I remembered how Carissa was shaking, and I knew she had to feel that. Feeling nauseous, I focused on Daemon. The onyx was in a hole, and he knelt in front of it, talking quietly to Matthew. I was glad the rest of the group wasn’t there.

“Did the people they brought to you know why they were there?” I asked.

“Some did, like they signed up for it. Others were sedated. They didn’t have a clue. I think they were homeless people.”

That was sickening. Unable to stay still, I headed toward the bank of the lake. The water wasn’t frozen over anymore, but it was still and calm. Completely at odds with how I felt inside.

Dawson followed. “Carissa was a good person. She didn’t deserve this. Do we even know why they chose her?”

I shook my head. I’d spent a good part of the day thinking about everything. Even if Carissa had known about the Luxen and had been healed by one, Daedalus was involved. I knew it. But the hows and whys were the mysteries. As was the stone I’d seen around her wrist.

“Did you ever see anything on the hybrids there? Like a weird black stone that looked like it had fire inside it?”

His brows knitted. “None of mine made it except Beth.
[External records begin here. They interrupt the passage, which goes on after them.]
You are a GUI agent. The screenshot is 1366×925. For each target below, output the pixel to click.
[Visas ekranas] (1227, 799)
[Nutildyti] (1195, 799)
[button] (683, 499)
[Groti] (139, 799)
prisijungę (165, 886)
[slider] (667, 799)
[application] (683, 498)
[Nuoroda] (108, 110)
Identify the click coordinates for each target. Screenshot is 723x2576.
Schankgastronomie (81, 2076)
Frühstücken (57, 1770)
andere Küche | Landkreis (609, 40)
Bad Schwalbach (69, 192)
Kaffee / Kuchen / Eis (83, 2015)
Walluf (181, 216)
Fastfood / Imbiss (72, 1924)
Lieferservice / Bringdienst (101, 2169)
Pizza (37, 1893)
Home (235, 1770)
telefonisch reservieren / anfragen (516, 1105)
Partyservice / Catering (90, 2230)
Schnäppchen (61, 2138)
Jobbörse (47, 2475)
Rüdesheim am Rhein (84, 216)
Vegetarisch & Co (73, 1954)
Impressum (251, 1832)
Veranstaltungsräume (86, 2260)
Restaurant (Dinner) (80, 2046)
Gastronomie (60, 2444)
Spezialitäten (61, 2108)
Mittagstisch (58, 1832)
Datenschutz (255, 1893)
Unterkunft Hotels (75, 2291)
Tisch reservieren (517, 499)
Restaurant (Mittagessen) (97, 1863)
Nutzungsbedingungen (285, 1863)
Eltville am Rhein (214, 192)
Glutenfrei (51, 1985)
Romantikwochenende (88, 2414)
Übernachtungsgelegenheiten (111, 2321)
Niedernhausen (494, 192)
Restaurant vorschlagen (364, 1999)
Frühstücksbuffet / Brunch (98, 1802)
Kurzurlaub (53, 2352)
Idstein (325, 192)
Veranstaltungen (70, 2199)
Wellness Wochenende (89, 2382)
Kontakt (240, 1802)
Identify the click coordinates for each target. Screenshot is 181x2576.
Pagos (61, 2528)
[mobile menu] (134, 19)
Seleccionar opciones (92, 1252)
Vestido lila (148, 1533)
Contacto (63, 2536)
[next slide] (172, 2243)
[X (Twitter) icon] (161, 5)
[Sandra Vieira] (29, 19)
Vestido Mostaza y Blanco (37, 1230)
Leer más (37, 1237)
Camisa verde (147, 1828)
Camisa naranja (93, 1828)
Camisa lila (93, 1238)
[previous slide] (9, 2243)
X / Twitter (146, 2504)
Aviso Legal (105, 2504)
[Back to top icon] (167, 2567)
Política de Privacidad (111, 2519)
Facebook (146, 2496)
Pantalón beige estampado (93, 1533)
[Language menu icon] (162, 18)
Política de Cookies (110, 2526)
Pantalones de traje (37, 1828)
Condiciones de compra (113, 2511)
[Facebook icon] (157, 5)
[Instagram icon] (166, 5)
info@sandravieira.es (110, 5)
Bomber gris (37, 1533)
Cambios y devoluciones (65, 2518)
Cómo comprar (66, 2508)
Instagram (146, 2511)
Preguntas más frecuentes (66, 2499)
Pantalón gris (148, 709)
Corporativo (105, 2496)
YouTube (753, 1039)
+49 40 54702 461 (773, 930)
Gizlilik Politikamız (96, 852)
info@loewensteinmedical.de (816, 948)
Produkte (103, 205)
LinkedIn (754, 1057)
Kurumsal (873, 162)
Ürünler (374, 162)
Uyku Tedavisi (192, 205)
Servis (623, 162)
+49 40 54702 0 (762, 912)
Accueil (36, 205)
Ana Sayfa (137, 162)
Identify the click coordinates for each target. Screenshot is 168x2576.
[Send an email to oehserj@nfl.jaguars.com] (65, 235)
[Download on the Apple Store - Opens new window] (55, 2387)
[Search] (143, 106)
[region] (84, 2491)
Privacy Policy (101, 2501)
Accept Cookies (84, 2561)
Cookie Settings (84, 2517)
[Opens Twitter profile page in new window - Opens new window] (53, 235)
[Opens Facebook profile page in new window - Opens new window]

They didn’t have anything like that on them. I never saw the others.”

Terrible… It was just terrible.

I swallowed thickly, but my throat felt tight. A soft breeze stirred the lake, and a wave rippled from one bank to the next. Like a shock wave…

“Guys?” Daemon called, and we turned. “Are you ready?”

Were we ready to step into the house of pain? Uh, no. But we walked over to them. Daemon stood, holding a circular piece of onyx in his gloved hand.

He turned to Blake. “This is your show.”

Blake took a deep breath and nodded. “I think the first thing to test out is if I do have a tolerance to onyx. If I do, then that gives us a starting point, right? At least then we know that we can build up a tolerance.”

Across from him, Daemon glanced down at the onyx he held and shrugged. Without preamble, he shot forward, placing the onyx against Blake’s cheek.

My jaw hit the ground.

Matthew stepped back. “God.”

Beside me, Dawson laughed under his breath.